日本大百科全書(ニッポニカ) 「金不胎化政策」の意味・わかりやすい解説
金不胎化政策
きんふたいかせいさく
gold sterilization policy
金が大量に外国から流入した場合、それが国内の通貨発行量を増大させ、インフレーションを巻き起こすのを阻止するためにとられる政策をいう。金本位制のもとでは、このような場合、通貨増発によるインフレーション効果を通じて、貿易商品の価格競争力が変化し、国際収支の黒字が減少し、均衡に向かうという過程を促進させることが、通貨当局の守るべき「ゲームのルール」とされていた。このルールを意図的に守らず、流入した金の全部または一部と通貨発行量との従来の関係を遮断してしまうのが金の不胎化である。

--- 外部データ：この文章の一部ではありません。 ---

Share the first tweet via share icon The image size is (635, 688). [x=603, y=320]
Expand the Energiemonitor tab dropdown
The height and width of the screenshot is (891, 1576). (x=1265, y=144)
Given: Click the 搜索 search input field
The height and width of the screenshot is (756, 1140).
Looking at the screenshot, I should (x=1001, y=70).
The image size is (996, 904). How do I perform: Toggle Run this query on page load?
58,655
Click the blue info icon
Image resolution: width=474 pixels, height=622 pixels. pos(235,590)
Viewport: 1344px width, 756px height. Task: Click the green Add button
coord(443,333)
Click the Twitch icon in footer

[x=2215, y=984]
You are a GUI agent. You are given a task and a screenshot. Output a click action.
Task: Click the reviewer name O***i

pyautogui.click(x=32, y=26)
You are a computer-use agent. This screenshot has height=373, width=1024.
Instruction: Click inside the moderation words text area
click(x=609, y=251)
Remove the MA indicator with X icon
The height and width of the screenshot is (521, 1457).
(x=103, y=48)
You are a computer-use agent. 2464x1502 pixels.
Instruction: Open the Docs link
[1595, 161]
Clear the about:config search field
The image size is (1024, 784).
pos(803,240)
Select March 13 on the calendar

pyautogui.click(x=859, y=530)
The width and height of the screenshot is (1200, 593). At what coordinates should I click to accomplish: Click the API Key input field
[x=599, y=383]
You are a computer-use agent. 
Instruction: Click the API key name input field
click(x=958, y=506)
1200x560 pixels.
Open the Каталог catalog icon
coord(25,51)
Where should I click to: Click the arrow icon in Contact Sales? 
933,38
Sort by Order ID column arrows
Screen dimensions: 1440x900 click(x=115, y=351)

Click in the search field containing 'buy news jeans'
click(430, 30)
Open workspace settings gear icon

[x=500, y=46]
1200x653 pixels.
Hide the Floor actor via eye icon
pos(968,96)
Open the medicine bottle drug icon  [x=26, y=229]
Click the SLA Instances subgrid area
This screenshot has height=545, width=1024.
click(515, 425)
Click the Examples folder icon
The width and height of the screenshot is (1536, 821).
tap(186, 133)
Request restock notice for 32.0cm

その顕著な例は両大戦間のアメリカにみられる。まず、1920年代前半にアメリカに巨額の金が流入した際には、当局は金証券を発行したり、政府証券の売りオペレーションなどにより、通貨の増発を抑制した。その後1930年代後半にも、ホット・マネーといわれる短期資金がアメリカに流入したが、当局は商業銀行の支払準備率の引上げを行い、また流入金の一部を「不活動資金」inactive accountという財務省の特別勘定に保留して不胎化することにより通貨の増発を避けようとした。その目的は、信用インフレーションの拡大を防ぐこと、およびいったん流入した資金が将来また流出するときの急激なデフレーション効果を避けようとしたものであった。
しかし、このような金不胎化は、国際収支の不均衡の調整を妨げ、赤字国に対しその金準備を消尽させ、厳しいデフレーション政策や平価切下げの実行を迫ることになる。すなわち、国際収支調整の負担を赤字国側だけに押し付ける結果となるのである。